Sunday, November 13, 2005

Climbing Ladders

The Rev. Whitworth Ferguson III
The First Presbyterian Church
Washingtonville, New York
November 13, 2005

Climbing Ladders
Matthew 25:31-46
Isaiah 40:27-31

We are always climbing ladders aren’t we?
Climbing ladders to success:
always trying to move up, move ahead,
get to the top.
We start climbing ladders when we are young:
we want to be the captain of the team,
we want to have the lead role in the play,
we want to get the best grade on the test,
we want to be the most popular.
We climb ladders to get into the best college,
to get the scholarship,
to get a good job.
We climb ladders in our workplaces:
we want to get ahead, get promotions, get raises,
move out front, ahead of others.
We even climb ladders in churches:
we want to be the leaders of committees,
we want to be the ones who are in charge,
the ones who occupy the seats of honor.

We are always climbing ladders;
there is something hard-wired in each of us,
men and women, that makes us want to climb.
But climbing ladders begs the question:
How do we know how far we should climb?
And how do we know we are on the right ladder?
How do we know that the roof
that we have set our ladder against
is the right roof,
the roof that we should be climbing to;
not the roof that we want to get to,
but the roof we should get to.

The metaphor of climbing ladders is not mine;
I stumbled upon in a book I was reading recently,
and I thought it was a wonderful illustration.
The book was about mid-life and the changes
both men and women go through
as we pass through our late 30s and early 40s.
It is a time when men and women who have ascended
career ladders often find themselves wondering
whether the ladders they have been on
have been the right ladders.
The questions and struggles that inevitably come
with those concerns have led to the term “mid-life crisis”.
In keeping with the metaphor, we can think of
a mid-life crisis as climbing the ladder,
getting up on the roof,
and finding the view not what you expected it to be,
what you hoped it would be.
The term crisis is probably too strong.
Most psychologists believe that serious introspection
is healthy and necessary for men and women in mid-life.

But as I was reading,
I realized that questioning the ladders we are on
and the roofs we are ascending toward
should not be limited to mid-life.
We should always be asking ourselves about
the ladders we are on,
and whether our ladders are leading us to the right roofs.
We can be confident if we allow God to direct us to our ladders,
if we allow God to point us to the roofs
he would have us climb toward.

What we do, though, is get in the way:
We tend to be the ones who pick the ladders,
set the ladders, select the roofs.
We don’t listen for God’s voice,
look for God’s guidance.
Is it any wonder that we might find ourselves
on the wrong ladders, the wrong roofs?

The apostles who walked with our Lord
were busy climbing ladders,
and much to Jesus’ constant exasperation,
they were often on the wrong ladders.
You remember the story of how James and John
sought to be the first among the disciples,
to have the seats of honor next to Jesus?
They were busy climbing the ladder of power and prestige.
Peter often seemed hesitant to climb the ladder of faith
beyond the first rung or two for fear of falling.
And Judas climbed the ladder of betrayal.

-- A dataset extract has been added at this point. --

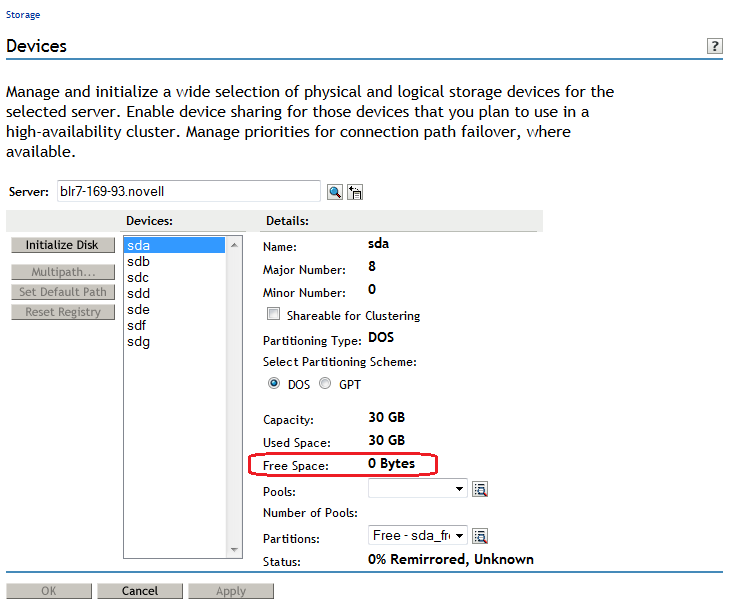Click the devices list scroll-up arrow

click(x=235, y=244)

The five maidens whom we heard about last week,
the ones who had no oil for their lamps
when the bridegroom arrived
had been busy climbing ladders of foolishness
rather than faithfulness,
ladders of playfulness, rather than preparedness.

Our focus the past few weeks has been on our need to be on
the ladder of preparedness, of attentiveness, of readiness,
the ladder of anticipation for that day, that hour
when our Lord returns in glory.
You have heard the lessons;
Now as we near Advent, are you on the right ladder?
Or, will you get to it tomorrow, or maybe next week?

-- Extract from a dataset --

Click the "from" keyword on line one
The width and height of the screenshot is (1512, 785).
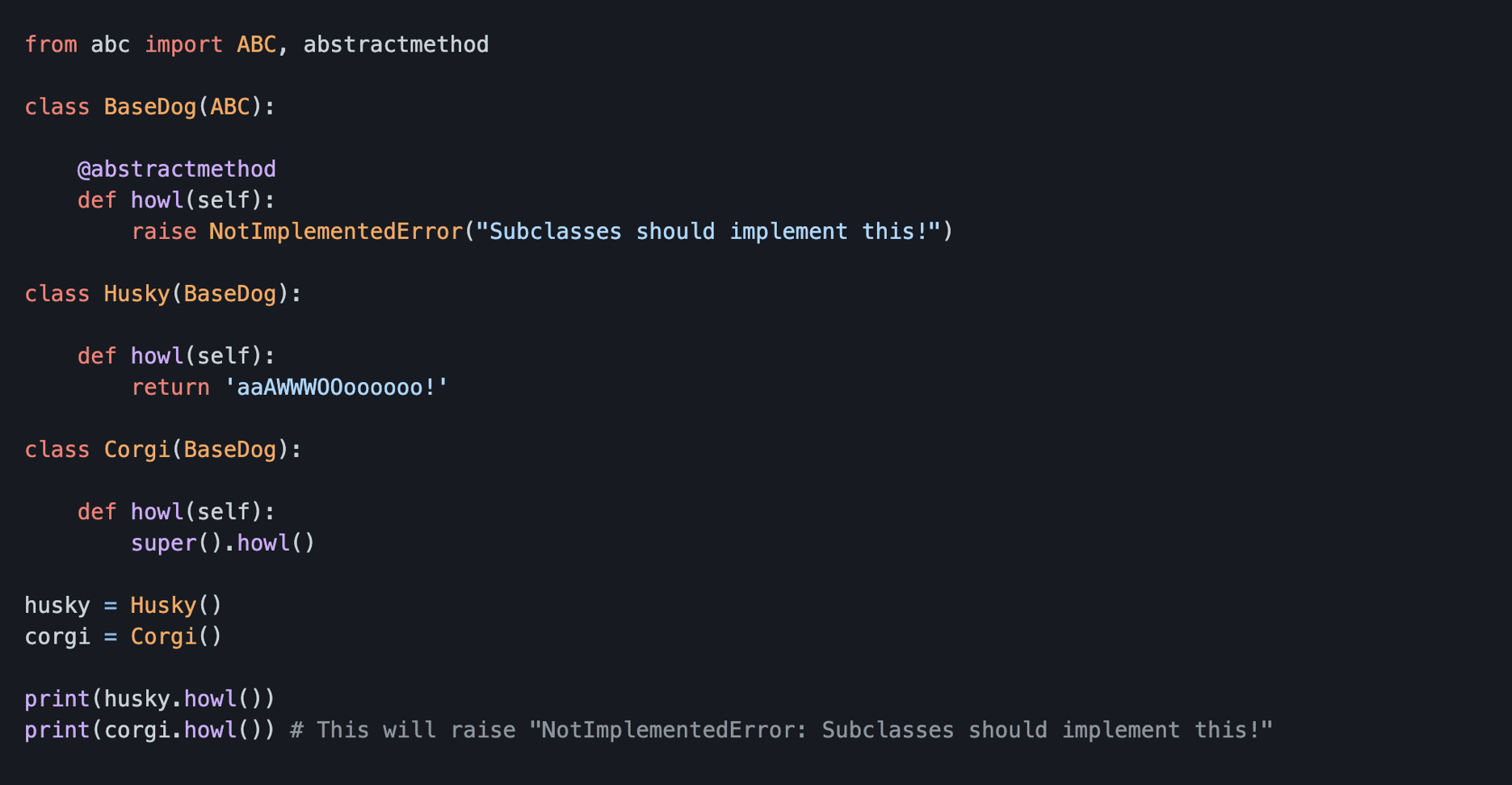50,44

Our lesson from Matthew’s Gospel tells us that
the disciples gathered around Jesus
were still not on the right ladders,
even after the months and months they had spent with him.
Even as Jesus looked to the cross,
he knew that his followers still did not understand,
still did not get the message:
that they – and we - are to climb ladders of love:
love for God,
and love for one another,
climbing as we grow in love for God and one another,
each step a response to the love given us
from God through Jesus Christ.

Their question shows that they were on the wrong ladder:
“Lord, when was it that we saw you hungry and gave you food,
or thirsty, and gave you something to drink?
And when was it that we saw you a stranger and welcomed you,
or naked and gave you clothing?
And when was it that we saw you sick or in prison
and visited to you?”

Had they been on the right ladders,
climbing the right way in life,
ascending to the right roof,
they would not have even asked the question,
much less been surprised by Jesus’ response:
“I tell you, just as you did it to one of the least of these
who are members of my family, you did it to me”
And “just as you did not do it to one of the least of these,
you did not do it to me.”

This lesson is often thought to be about mission work
the way we reach out to the poor, the helpless, the downtrodden.
It is; But it is so much more than that.
It is about how we live our lives.
It is about how we treat one another: family, friends,
one another here in our church.
This is a lesson about charity: reaching out to others,
charity in the sense of reaching out to those who need our help
But this is also a lesson about charity
in the broader sense of the word.
Charity as the dictionary defines it:
“benevolence or generosity toward [all] humanity.”
(Am. Heritage 4th Ed)
Charity isn’t just about writing out a check
to a worthy organization.
Charity is a state of mind,
the state of mind we develop as we climb the ladder
of discipleship following Jesus Christ.

We are going to provide you with a few opportunities
to step up the ladder of discipleship, charity, and righteousness
over the next few weeks.
We will start next Sunday when you will be asked
to respond to our Stewardship campaign
as we look to what we hope to accomplish next year
as a church, a community of faith,
called by Christ to service.

You will hear from our Stewardship co-chairs Nick Grounds
and Nancy Popoloski as they tell you
about what we do as a church.
You will hear that we will end this year with a deficit,
with our expenses greater than our revenues,
just as we have each of the past 6 years.
Our deficit is not because we spend too much money.
No, our budget is about as tight a budget as can be
without strangling what we do.
I have watched our officers struggle each of the past
six years to put together a budget that
is both responsible and yet responsive to God.
Each year our budget committee has prepared a budget,
and then our Session has reviewed and discussed the budget
before approving it.
Each year they have known that we would fall short
and that we would have to take money from our savings
not because our expenses are too high;
there isn’t a committee or a function
in this church that would not like more money,
that could not use more money .
No, the dilemma that we have faced every year
has been that our revenues from pledging,
the money that comes from you and me
has fallen short of what we need
to do the work God has called us to do.

We are a church of 200 people,
but our giving level is more typical of other churches
I have seen with membership half our size.
I have seen lots of church budgets in all kinds of denominations
over the years, and a church our size should be able to support
a budget of somewhere between $160,000 and $175,000.
A few months back I suggested that we challenge ourselves,
challenge ourselves over the next few years:
challenge ourselves to increase our giving:
challenge ourselves so we can increase Mission giving
to a full tithe of our budget: a full 10%, up from the current 3%;
challenge ourselves to provide more money
for Christian Education programs;
Challenge ourselves to complete a Capital Campaign
to set make sure we have the money for necessary capital improvements.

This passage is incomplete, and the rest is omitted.